US Housing Bill Enshrines Temporary CBDC Pause Until 2030

17 June 2026 - 13:00 CEST
By Isabelle Castro
Tokenization

The latest version of the 21st Century ROAD to Housing Act, released on 16 Jun, includes a provision barring the Federal Reserve from issuing a retail central bank digital currency (CBDC) – a government-backed digital version of the US dollar for everyday use – until the end of 2030. It would mark the first time a CBDC prohibition has been written into US law.

Tucked into Section 1101, the measure also allows for a dollar-denominated digital currency that is "open, permissionless, and private," preserving the privacy protections of physical cash.

First legislative action on CBDC

The provision comes after years of fierce opposition to a US digital dollar.
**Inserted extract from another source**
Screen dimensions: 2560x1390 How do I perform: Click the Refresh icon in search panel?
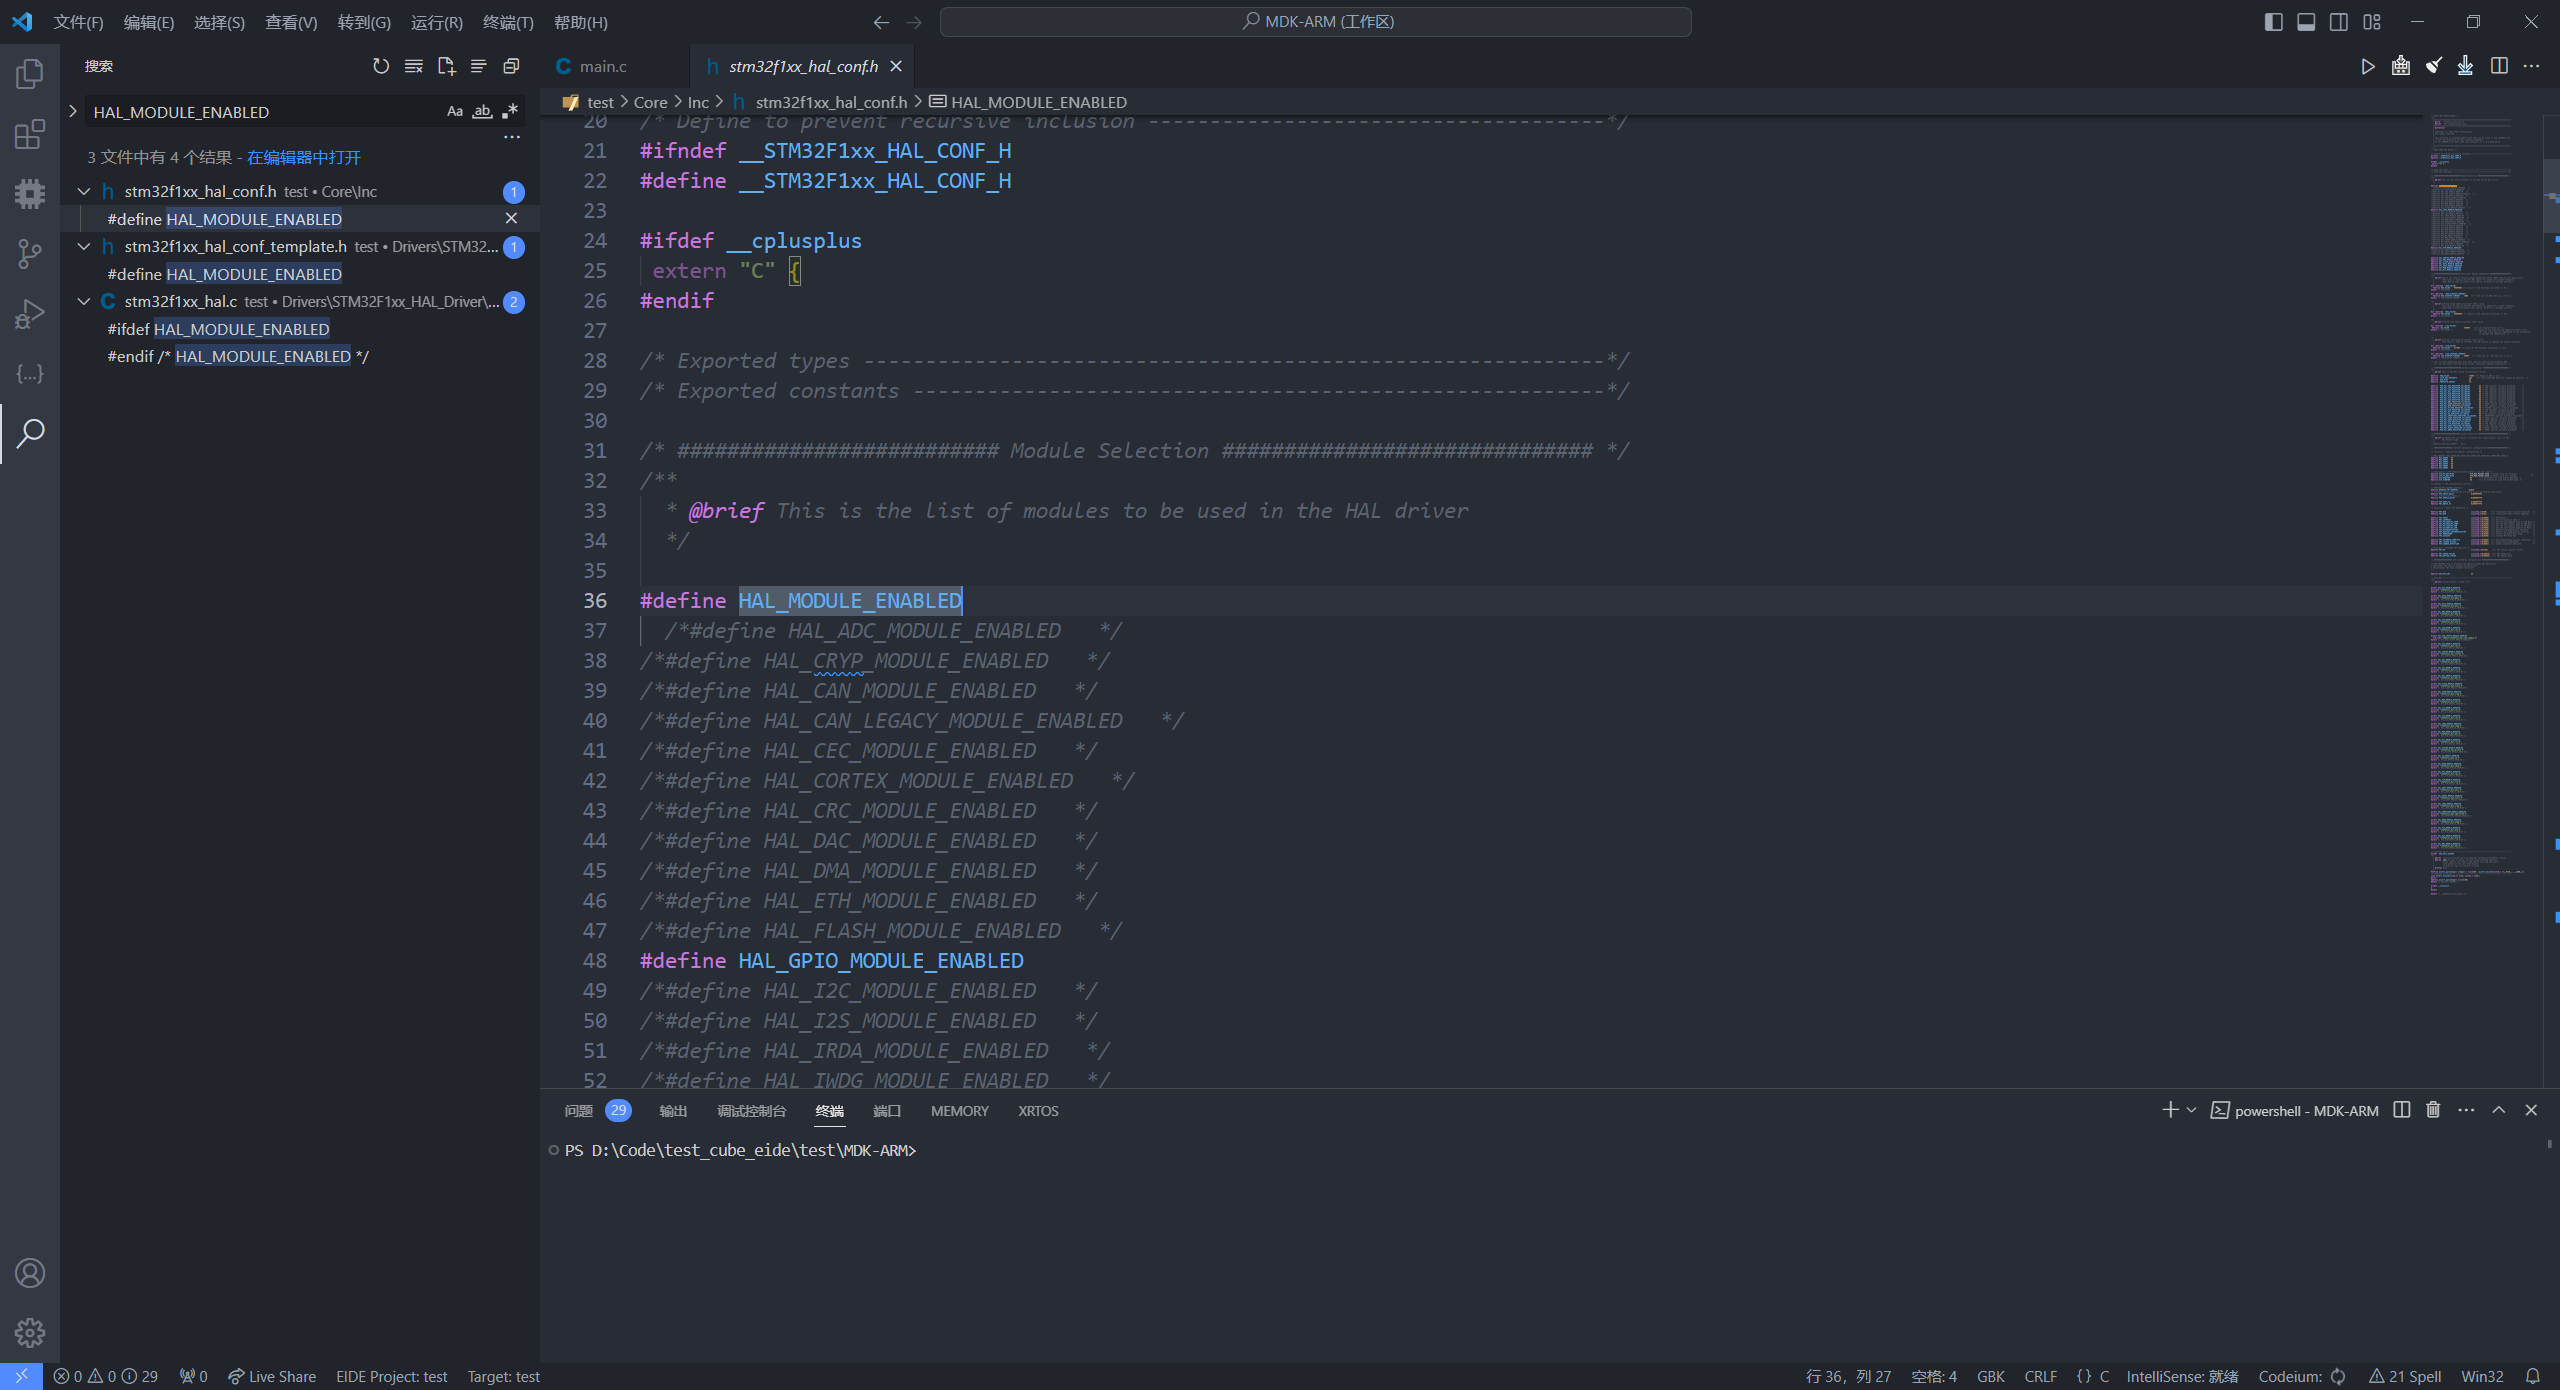pyautogui.click(x=380, y=66)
President Donald Trump’s executive order in January 2025 halted federal CBDC work, but lawmakers have pushed for stronger legislative protection. A standalone bill led by Representative Tom Emmer, the Anti-CBDC Surveillance State Act, passed the House in July 2025 but has stalled in the Senate.

The temporary ban in the housing bill is the first legislative measure on CBDC development to advance this far in Congress.

Opposition demands permanence

Anti-CBDC hardliners have criticised the temporary nature of the pause. The ban includes a sunset clause ending on 31 Dec 2030, after which development could resume, although any issuance would still require separate Congressional approval.

Thirty-two House Republicans signed a letter on 6 Mar urging House Speaker Mike Johnson and Senate Majority Leader John Thune to remove the sunset clause and block even studies of a digital dollar. Senator Ted Cruz submitted an amendment to strike the expiry date.

For stablecoin issuers such as Circle (USDC) and Tether (USDT), the multi-year pause removes a potential state-backed competitor.

The Act is now awaiting final agreement on the text before it can reach the president’s desk.